**WHAT YOU NEED TO DO:** Copy every line from the records below that carries the word "button".

- - -

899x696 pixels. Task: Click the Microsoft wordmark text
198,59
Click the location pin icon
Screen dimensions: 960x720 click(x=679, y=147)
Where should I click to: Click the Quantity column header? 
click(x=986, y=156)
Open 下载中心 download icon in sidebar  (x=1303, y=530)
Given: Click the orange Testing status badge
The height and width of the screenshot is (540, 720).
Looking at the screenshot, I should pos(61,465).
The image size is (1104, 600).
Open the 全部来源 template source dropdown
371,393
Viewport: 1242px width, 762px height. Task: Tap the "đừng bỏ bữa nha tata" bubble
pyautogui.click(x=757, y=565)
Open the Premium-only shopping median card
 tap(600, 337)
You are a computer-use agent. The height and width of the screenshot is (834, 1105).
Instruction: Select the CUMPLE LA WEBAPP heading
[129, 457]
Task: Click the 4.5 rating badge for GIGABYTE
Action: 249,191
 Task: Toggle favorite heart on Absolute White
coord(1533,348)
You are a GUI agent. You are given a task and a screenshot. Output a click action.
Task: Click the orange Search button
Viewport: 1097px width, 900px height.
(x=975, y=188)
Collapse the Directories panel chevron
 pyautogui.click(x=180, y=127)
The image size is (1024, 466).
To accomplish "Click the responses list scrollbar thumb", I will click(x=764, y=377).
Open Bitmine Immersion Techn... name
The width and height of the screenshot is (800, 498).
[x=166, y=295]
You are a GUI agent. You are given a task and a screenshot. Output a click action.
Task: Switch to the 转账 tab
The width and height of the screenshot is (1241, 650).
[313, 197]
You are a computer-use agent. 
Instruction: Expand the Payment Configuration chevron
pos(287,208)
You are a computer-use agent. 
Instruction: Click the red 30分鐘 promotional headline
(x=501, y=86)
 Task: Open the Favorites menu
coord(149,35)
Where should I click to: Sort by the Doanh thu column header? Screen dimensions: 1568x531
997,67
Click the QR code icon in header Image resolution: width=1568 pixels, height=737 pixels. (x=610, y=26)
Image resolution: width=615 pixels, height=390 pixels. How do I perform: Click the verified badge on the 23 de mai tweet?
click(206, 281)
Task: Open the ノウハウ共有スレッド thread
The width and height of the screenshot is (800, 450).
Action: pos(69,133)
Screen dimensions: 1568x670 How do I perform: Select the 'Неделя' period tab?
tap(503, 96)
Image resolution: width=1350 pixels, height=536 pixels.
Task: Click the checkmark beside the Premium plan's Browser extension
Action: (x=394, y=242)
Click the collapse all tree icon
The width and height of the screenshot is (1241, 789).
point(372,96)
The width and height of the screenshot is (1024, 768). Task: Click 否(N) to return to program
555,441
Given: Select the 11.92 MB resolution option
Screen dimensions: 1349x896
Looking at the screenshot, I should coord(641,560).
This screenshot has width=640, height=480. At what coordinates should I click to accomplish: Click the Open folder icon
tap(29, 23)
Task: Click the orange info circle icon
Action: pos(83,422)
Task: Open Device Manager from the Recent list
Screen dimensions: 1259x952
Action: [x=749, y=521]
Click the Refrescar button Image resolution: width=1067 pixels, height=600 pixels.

- - -

**EXPECTED ANSWER:**
Task: Click the orange Search button
Click the Refrescar button Image resolution: width=1067 pixels, height=600 pixels.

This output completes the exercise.